━━ Provided information

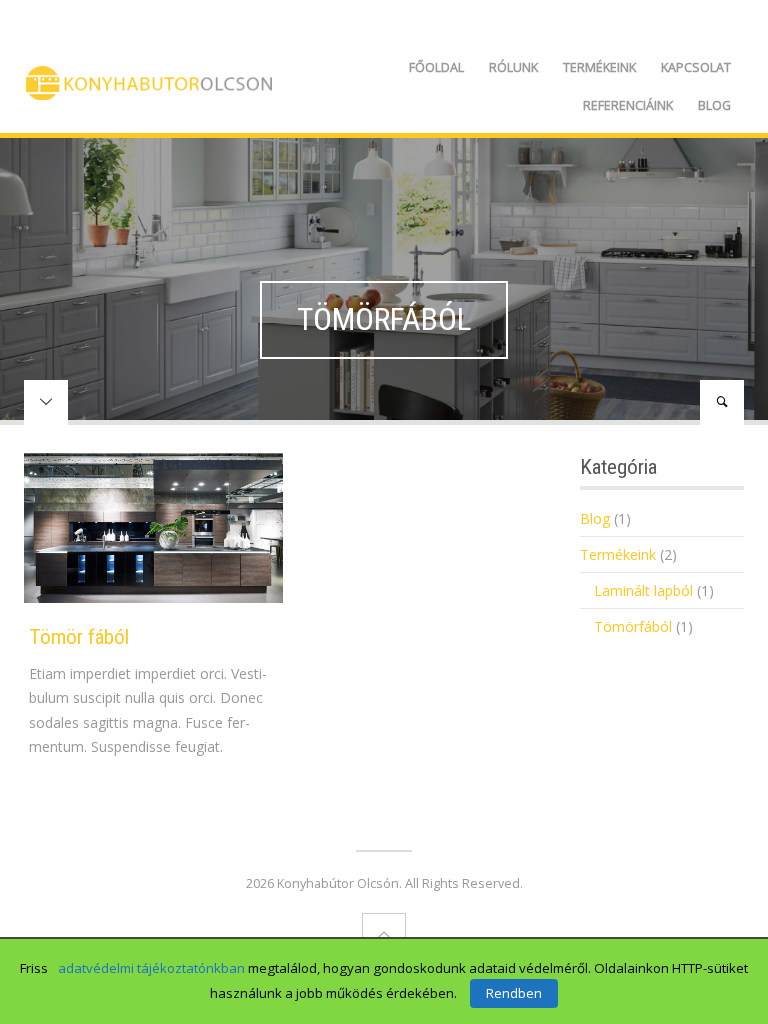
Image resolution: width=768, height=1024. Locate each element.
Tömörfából (633, 626)
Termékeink (599, 67)
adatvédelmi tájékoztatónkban (151, 968)
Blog (714, 105)
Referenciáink (628, 105)
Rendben (514, 993)
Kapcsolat (696, 67)
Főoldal (436, 67)
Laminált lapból (643, 590)
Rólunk (513, 67)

━━━━

» Directions:
The whole listing should be retyped word for word; none of its pictures belong in the copy.

» Final answer:
Image resolution: width=768, height=1024. Locate each element.
Tömörfából (633, 626)
Termékeink (599, 67)
adatvédelmi tájékoztatónkban (151, 968)
Blog (714, 105)
Referenciáink (628, 105)
Rendben (514, 993)
Kapcsolat (696, 67)
Főoldal (436, 67)
Laminált lapból (643, 590)
Rólunk (513, 67)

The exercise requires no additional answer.